OVERVIEW OF THE ASSIGNMENT
This assignment will test your skills to collect, summarise and present data using Microsoft Excel and/or other approved tools. It will also test your understanding to interpret the output produced by the tools to solve business problems.
You will need to use the dataset allocated to you, as well as to perform data collection and produce numerical and graphical summary. You will need to submit an Excel file following the requirement as explained below.
TASK DESCRIPTION
There are two datasets involved in this assignment: Dataset 1 and Dataset 2, detailed below.
Dataset 1: This dataset will be sent to your KOI email address by the end of Week 3. Please email the lecturer if you have not received the dataset. This dataset is a subset of Google Play Store Apps dataset, by including only apps that have more than 1 million installs. The original dataset can be obtained from https://www.kaggle.com/gauthamp10/google-playstore-apps. Note that you will need to use the dataset sent to your email, not the original dataset.
Dataset 2: You will need to collect a dataset to answer your own research question. The details are given in Section 6 below. You will need to collect data from at least 30 international students. The data should have 2 categorical variables that will answer your research question (see Section 6).
Both datasets should be saved in an Excel file (see Submission Requirement on the next page). All data processing should be performed in Excel or other approved tools (this will be communicated during tutorials). Failure to use Excel or approved tools will results in mark deduction.
Your tasks are described below.
Section 1: Description about the Datasets
Dataset 1: Give a short but clear description (2-3 sentences) about this dataset (e.g. what the dataset is about, where it comes from, is this primary or secondary data).
Dataset 2:
State your research question.
Give a short but clear description (2-3 sentences) about this dataset (e.g. what the dataset is about, how you collect the data, is this primary or secondary data, is it biased).
Section 2: Do you believe that 99.8% of Google Play Apps (with more than 1 million installs) are free?
Using Dataset 1, provide the frequency and the proportion (either as a decimal or a percentage) for each category for the variable Free. You also need to provide a graphical display that easily shows the proportion of each category. Finally, write a comment about your findings and answer the question.

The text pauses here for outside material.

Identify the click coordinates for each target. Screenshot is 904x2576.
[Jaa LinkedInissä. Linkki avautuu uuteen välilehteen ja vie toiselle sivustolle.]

Section 3: Is the average rating of Google Play Apps (with more than 1 million installs) less than 4.1?
Using Dataset 1, describe the Rating distribution of Google Play Store apps. You need to provide numerical summary (sample size, mean, standard deviation and median) as well as graphical display which shows the outliers, if any. Finally, write a comment about your findings and answer the question.
Section 4: Is there a difference in the rating of Google Play Store Apps of different categories?

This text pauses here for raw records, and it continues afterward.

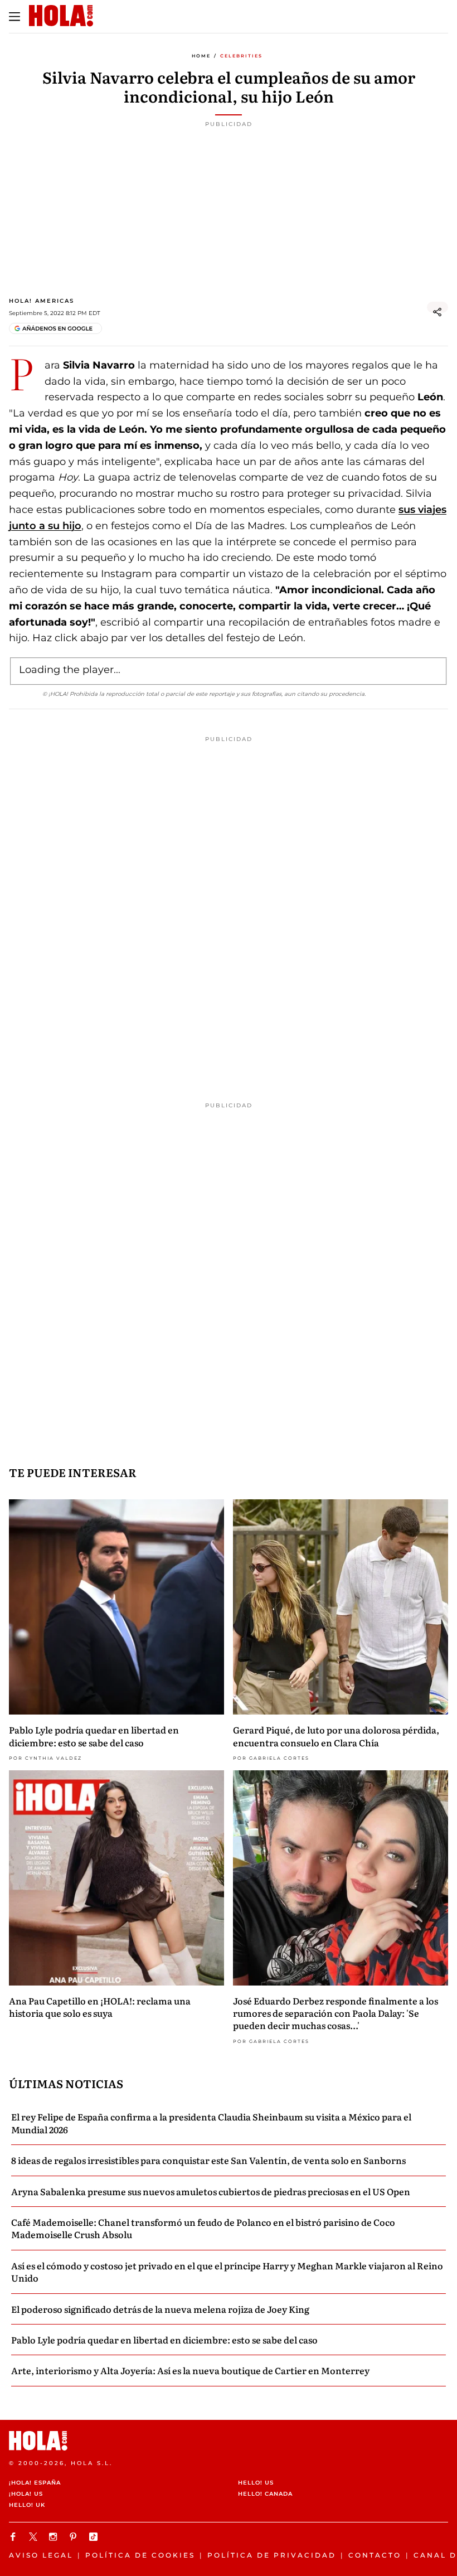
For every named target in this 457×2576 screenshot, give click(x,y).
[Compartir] (437, 312)
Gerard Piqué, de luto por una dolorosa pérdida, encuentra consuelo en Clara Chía (336, 1736)
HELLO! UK (27, 2505)
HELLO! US (256, 2482)
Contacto (374, 2555)
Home (201, 56)
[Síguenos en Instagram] (54, 2537)
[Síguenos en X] (34, 2537)
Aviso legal (41, 2555)
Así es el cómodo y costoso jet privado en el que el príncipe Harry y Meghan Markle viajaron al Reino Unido (227, 2271)
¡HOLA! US (26, 2493)
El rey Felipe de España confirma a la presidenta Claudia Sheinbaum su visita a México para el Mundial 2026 (211, 2123)
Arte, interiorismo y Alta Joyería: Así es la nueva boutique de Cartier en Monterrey (190, 2370)
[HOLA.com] (228, 2441)
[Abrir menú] (14, 16)
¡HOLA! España (35, 2482)
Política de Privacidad (271, 2555)
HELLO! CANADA (265, 2493)
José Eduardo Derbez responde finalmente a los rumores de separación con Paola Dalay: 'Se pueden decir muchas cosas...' (335, 2013)
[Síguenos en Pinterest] (74, 2537)
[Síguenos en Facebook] (14, 2537)
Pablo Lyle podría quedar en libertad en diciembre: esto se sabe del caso (94, 1736)
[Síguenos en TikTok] (94, 2537)
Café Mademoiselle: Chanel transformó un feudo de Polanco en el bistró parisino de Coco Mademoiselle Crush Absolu (203, 2228)
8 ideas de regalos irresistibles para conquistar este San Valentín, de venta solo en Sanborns (208, 2160)
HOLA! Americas (41, 300)
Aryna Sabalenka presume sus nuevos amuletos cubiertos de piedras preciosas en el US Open (210, 2191)
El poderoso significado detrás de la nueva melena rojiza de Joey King (160, 2309)
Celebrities (241, 56)
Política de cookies (140, 2555)
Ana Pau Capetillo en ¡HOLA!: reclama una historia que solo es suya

Using Dataset 1, first filter the variable Category to include only Entertainment, Tools, and Shopping. Then provide the numerical summary for the Rating grouped by the three different categories. You also need to provide graphical display which shows any outliers. Finally, write a comment about your findings and answer the question.
Section 5: Is there a relationship between the rating of a paid app and its price?
First, filter Dataset 1 to include only paid apps, then describe the relationship between the Rating of the apps and the Price. You need to provide both numerical summary as well as graphical display. Finally, write a comment about your findings and answer the question.
Section 6: Exploration of Two Categorical Variables
Suggest a research question around the topic of mobile phone or mobile apps, which involves only 2 categorical variables and involves international students. You need to design a survey that consist of only two questions, resulting in two categorical variables.
After collecting the data and store it in Dataset 2, describe the relationship between the two variables. You need to provide both numerical summary and graphical display. Finally, write a comment about your findings and answer the research question.